Navigating a Path to Smart Growth

Not all growth is good. An analysis of Fortune Global 500 companies shows that the businesses that grew within the limits of their growth corridors performed far better than others — even those that grew faster.

How fast should a company grow? This question is fundamental to managerial practice, and it is difficult to answer. On the one hand, companies need to grow to remain vital and competitive. On the other hand, growth creates a number of managerial challenges — and too much growth can lead to crises or even bankruptcy. Some researchers have suggested that growth is beneficial only up to a certain point, beyond which it destroys shareholder value.1 This raises a set of questions: Do companies have optimal growth rates? Can healthy growth be defined? And if so, how can managers determine the ideal growth rate for their organizations? We have developed a model of a “growth corridor” that allows managers to determine how quickly their companies can safely grow. We tested this model using a large-scale empirical study of the growth paths of the Fortune Global 500 between 1995 and 2004.2 (See “About the Research") The results confirm the growth corridor’s relevance for managerial practice: Companies that grew within the limits set by their growth corridor outperformed their peers that did not.
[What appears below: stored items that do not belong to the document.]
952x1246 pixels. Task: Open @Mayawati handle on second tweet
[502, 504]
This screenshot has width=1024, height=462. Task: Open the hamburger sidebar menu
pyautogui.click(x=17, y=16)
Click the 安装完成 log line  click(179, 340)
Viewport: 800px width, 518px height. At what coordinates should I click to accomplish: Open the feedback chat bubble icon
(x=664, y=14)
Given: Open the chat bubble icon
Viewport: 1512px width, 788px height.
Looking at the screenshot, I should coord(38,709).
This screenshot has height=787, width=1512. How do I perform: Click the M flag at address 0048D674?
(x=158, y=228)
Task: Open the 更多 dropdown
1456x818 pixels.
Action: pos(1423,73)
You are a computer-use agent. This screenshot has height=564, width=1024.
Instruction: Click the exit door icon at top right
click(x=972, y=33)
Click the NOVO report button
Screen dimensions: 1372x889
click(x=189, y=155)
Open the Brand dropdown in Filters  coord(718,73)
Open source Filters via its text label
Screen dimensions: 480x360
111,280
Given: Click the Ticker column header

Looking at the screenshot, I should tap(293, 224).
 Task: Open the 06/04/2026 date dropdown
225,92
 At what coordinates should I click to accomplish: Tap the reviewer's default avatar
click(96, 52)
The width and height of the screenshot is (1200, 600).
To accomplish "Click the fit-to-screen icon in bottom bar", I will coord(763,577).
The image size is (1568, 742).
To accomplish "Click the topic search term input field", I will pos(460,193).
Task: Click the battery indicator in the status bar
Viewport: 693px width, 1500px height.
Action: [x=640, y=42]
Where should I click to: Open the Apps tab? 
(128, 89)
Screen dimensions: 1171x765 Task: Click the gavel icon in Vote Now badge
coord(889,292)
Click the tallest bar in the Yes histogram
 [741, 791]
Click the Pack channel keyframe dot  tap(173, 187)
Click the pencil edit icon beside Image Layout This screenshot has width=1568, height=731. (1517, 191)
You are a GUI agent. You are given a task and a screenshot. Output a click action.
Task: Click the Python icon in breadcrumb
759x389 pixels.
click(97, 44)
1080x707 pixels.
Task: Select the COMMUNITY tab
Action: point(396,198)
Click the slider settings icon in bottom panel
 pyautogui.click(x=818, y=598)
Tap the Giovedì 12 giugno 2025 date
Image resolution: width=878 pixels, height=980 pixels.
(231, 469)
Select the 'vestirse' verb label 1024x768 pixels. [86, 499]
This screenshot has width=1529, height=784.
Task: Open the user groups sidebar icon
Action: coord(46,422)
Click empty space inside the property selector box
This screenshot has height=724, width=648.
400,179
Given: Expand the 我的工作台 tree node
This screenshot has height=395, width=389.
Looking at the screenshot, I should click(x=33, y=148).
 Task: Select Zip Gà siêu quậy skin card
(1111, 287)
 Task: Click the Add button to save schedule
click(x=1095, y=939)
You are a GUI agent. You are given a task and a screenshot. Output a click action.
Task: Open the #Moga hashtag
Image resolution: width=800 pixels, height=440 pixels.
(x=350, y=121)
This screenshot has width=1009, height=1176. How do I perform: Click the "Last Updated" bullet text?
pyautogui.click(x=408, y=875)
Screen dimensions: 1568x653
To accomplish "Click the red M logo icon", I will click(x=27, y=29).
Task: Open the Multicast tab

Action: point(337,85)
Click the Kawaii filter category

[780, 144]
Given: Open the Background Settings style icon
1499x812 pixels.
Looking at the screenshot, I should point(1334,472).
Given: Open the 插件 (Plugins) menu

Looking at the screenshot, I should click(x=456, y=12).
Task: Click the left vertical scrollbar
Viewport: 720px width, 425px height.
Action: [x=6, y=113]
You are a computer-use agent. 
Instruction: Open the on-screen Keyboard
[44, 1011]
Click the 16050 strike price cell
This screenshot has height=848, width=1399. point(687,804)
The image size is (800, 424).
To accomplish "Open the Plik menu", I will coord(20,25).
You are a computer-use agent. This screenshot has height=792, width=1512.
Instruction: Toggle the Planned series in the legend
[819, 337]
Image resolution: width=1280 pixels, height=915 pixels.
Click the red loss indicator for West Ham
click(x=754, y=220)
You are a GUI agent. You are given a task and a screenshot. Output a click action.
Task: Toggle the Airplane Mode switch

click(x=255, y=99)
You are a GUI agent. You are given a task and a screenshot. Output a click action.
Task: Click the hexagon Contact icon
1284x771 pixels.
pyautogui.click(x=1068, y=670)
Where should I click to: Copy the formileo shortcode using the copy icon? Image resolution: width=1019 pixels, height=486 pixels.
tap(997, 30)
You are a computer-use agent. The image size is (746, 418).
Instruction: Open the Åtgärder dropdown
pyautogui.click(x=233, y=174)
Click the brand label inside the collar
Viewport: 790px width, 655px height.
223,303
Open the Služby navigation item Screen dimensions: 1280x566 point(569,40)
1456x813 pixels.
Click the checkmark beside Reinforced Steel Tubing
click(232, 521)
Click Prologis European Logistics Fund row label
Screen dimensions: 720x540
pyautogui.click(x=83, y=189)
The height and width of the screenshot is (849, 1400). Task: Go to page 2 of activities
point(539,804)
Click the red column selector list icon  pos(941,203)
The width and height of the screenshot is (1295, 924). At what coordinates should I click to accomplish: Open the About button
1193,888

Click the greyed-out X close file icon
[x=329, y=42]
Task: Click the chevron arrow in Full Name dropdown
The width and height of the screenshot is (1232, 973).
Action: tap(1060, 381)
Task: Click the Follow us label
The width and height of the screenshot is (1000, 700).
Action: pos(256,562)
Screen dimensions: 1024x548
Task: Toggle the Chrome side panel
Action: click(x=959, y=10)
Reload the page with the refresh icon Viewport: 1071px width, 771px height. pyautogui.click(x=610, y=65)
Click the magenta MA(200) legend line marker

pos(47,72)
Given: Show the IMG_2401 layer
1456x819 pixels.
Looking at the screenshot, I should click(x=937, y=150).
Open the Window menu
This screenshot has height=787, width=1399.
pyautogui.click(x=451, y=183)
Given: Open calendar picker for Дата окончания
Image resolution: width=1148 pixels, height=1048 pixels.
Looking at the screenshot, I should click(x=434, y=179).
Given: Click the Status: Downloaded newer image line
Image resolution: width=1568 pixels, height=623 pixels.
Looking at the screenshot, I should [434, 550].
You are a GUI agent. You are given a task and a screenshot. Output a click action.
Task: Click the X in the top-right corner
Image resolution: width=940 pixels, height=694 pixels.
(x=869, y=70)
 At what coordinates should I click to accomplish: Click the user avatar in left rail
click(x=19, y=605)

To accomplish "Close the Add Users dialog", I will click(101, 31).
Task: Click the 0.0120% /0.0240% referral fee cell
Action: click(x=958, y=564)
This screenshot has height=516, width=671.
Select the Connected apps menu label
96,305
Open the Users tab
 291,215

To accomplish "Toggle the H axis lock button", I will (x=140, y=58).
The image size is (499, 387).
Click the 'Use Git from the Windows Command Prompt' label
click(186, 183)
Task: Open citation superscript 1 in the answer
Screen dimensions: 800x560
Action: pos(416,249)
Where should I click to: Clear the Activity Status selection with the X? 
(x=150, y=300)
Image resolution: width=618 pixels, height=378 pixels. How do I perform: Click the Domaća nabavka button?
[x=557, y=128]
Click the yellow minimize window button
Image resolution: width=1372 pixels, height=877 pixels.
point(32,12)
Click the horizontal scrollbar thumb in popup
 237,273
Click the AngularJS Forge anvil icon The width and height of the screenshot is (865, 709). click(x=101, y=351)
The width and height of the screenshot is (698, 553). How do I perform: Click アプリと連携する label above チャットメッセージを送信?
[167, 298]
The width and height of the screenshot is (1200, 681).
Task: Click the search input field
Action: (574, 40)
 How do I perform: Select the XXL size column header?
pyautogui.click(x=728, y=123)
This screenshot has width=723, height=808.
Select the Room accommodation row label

So-called “smart growers” delivered an average return to shareholders of nearly double the rate of slower- or faster-growing companies. These companies, including Dell, General Electric, Microsoft, Nestlé, Toyota and Wal-Mart, operated within the limits of their growth corridors. However, more than 75% of the overall group failed to operate within this zone and paid a price one way or another — in rising debt, declining profit margins or falling share prices. Drawing lessons from the smart growers, we have developed guidelines for how managers can use the growth corridor model in strategic planning.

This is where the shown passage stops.